Narendra Modi, the Prime Ministerial candidate of the Bhartiya Janata
Party (BJP) in its school textbooks. Following this, the Madhya
Pradesh state government has announced the same.
The announcements have no shock value of their own; politicizing
textbooks is nothing new in a country marked by sharp socio-political
divisions that often ride on caste and community axes. Politicians
affiliated to different political parties have exploited education
being included as a subject in the concurrent list of the constitution
and pushed through chapters in school textbooks eulogizing their own
life and/or individuals ideologically suited.
Such attempts have also resulted in a game of musical chairs being
played with children’s minds, with parties opposed to each other, on
assuming power, purging and replacing chapters. The states of Tamil
Nadu, where Ms. J. Jayalalitha purged a chapter on her arch-rival and
former chief minister, and Bihar, where Mr. Nitish Kumar did the same
to Lalu Yadav, come readily to mind. Add to this the chapters on
Nehru-Gandhi family littered all over textbooks across states, partly
because of the family patriarchs’ role in the freedom struggle and
partly because of the family having held power for a majority of the
post colonial period.
What makes the case of Narendra Modi special, though, is that none of
the erstwhile leaders have been as polarizing. And, none of the other
politicians whose lives figure in textbooks have reneged their
constitutional duty – to protect a section of citizens under their
watch from genocidal mobs – as he did in Gujarat in 2002.
That the jury is still out over his direct participation in the
pogrom of the Muslims is true. However, no one denies that the state
machinery under his watch looked the other way when murderous mobs
affiliated with his political party were out on the streets killing
members of the minority with unprecedented brutality.
Forget the skeptics, even Mr. Atal Bihari Vajpayee, the then Prime
Minister of India belonging to Mr. Modi’s own party, when visiting
the relief camps, reminded Mr. Modi of his “Raj dharma” (duty of a
king to look after his subjects without discrimination) and to not
discriminate on the basis of ‘caste, creed or religion’. In a
further indictment Mr. Vajpayee had shot another letter to Mr. Modi on
1 June 2002, voicing his concern over the fragile communal situation
in the state and doubting if the interests of riot victims were being
properly looked after.
Many later developments substantiated the charges of criminal
dereliction of duty by Mr. Modi. These include Supreme Court orders
transferring many of the related cases out of Gujarat and conviction
with a life term for Maya Kodnani, a senior minister in Modi’s
government, for her role in the riots. Furthermore, many journalists
have reported on and captured rioters belonging to the organizations
affiliated with the Rashtriya Swayamsevak Sangh (RSS), the ideological
fountainhead for the BJP, owning up to their acts, unaware that they
were being filmed.
Forget about apologizing for his failure to protect citizens he was
oath-bound to protect, Mr. Modi has not even regretted the carnage.

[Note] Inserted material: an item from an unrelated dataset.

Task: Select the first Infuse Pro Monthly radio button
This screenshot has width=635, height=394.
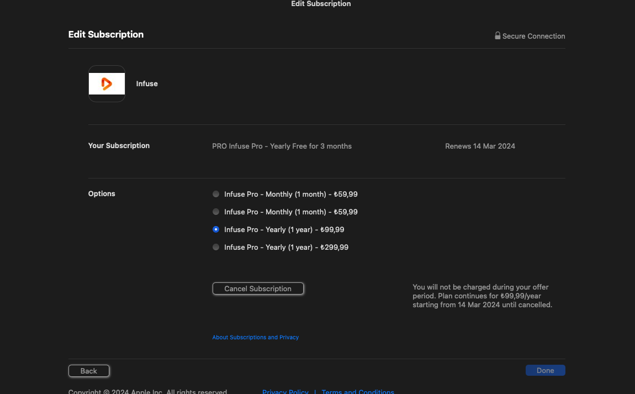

Though his persona non grata status in most of the civilized world,
earned by his handling of the pogrom, is set for an overhaul because
of geopolitical realities, can Indians allow the same in textbooks
meant for young and impressionable minds?
The court cases may or may not continue; India’s criminal justice
system is notorious for its inadequacies and may never catch up with
those who orchestrated the mayhem.
But can the Indian democracy allow a hagiographic chapter in school
textbooks on the life of such a figure? What is being communicated to
the youth? Is the lesson that nothing succeeds like success no matter
what the means and cost, no matter what violence it takes to get
there? Is the lesson a medieval one: history written by or on behalf
of victors? Certainly, all such hagiographies that have found their
way into school curriculums scream about the whitewashing qualities of
power and financial clout and the brainwashing depths of servitude in
public life.
This is another test for the republic, something India claims to be.
While the true unshackling of colonial history – so Indians can
comprehend the traumatic nature of colonial rule and its continuing
impact – is still awaited, so is a rewriting of post-colonial
history free from subservient chapters penned by court poets.